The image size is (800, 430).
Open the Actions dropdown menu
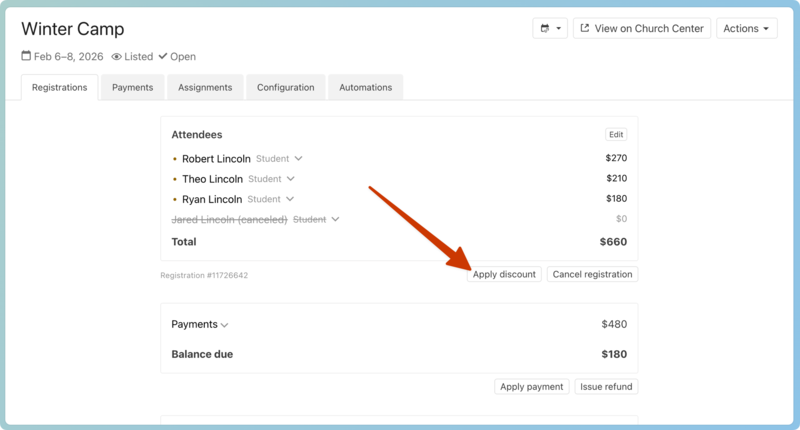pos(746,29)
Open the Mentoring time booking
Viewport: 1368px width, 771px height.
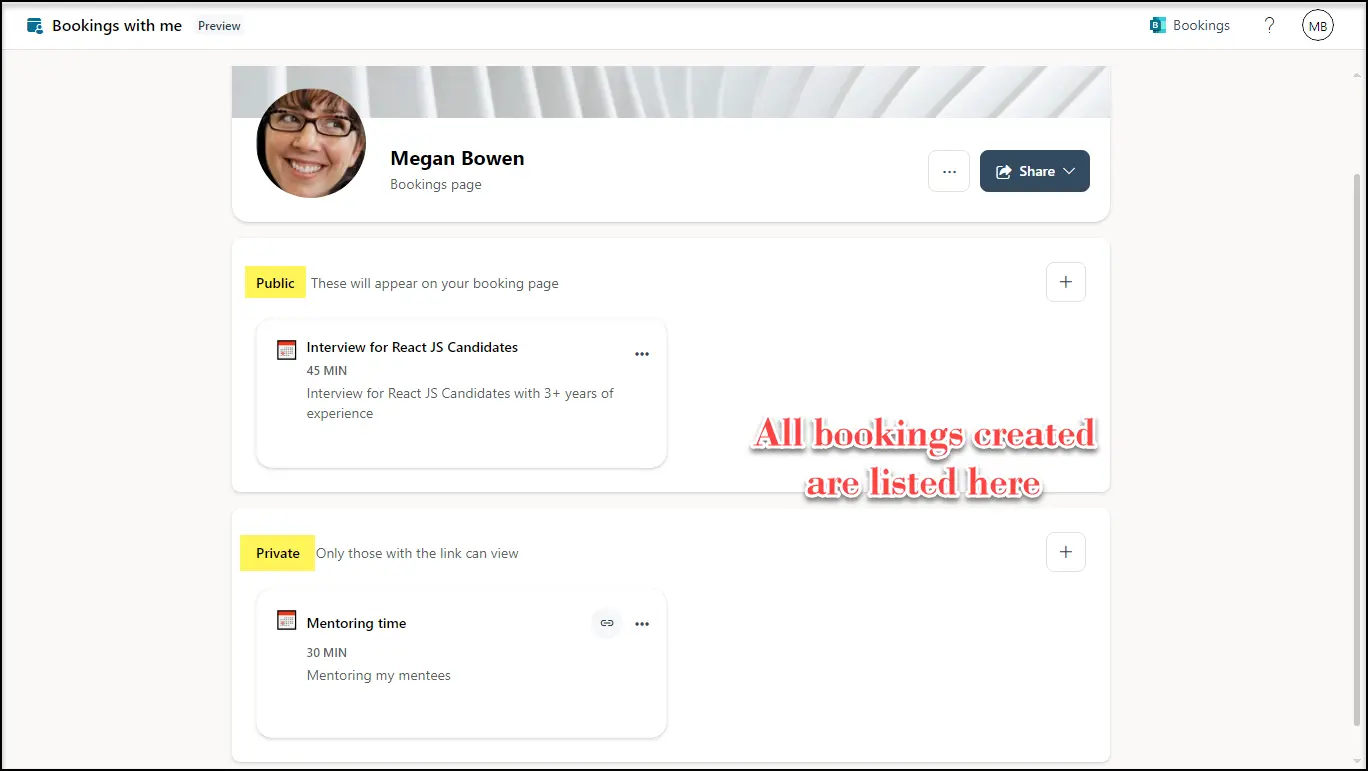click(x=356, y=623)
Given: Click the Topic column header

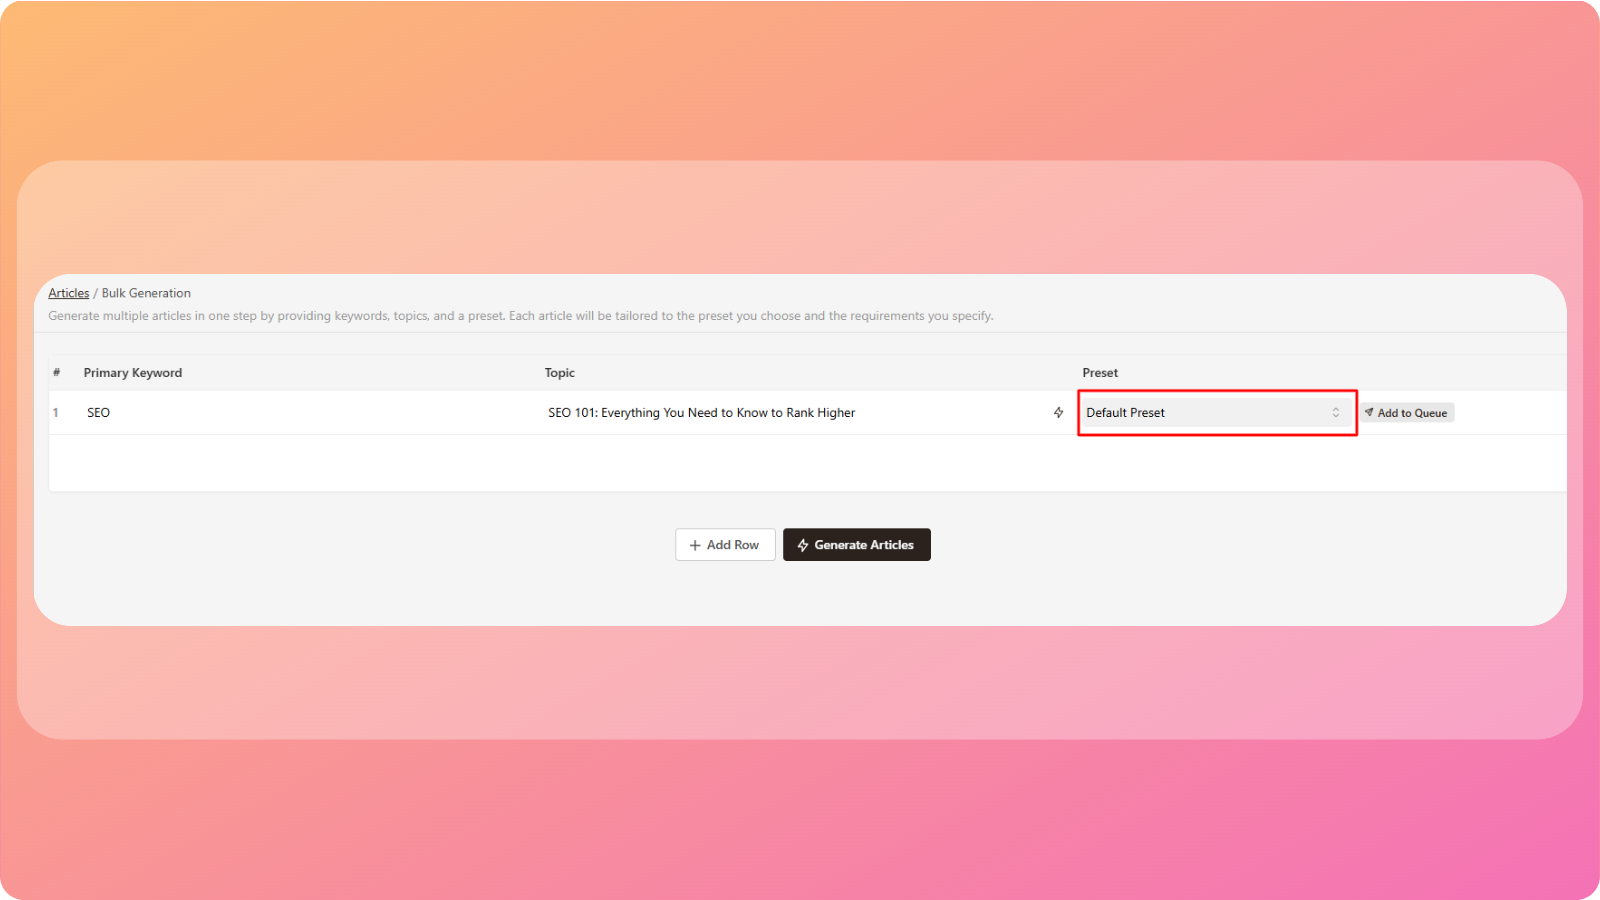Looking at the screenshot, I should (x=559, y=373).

————————

__Directions__
Count the lines in the rows above that contain the string "Open", matching case exactly, and reply with the number alone.

__Response__
2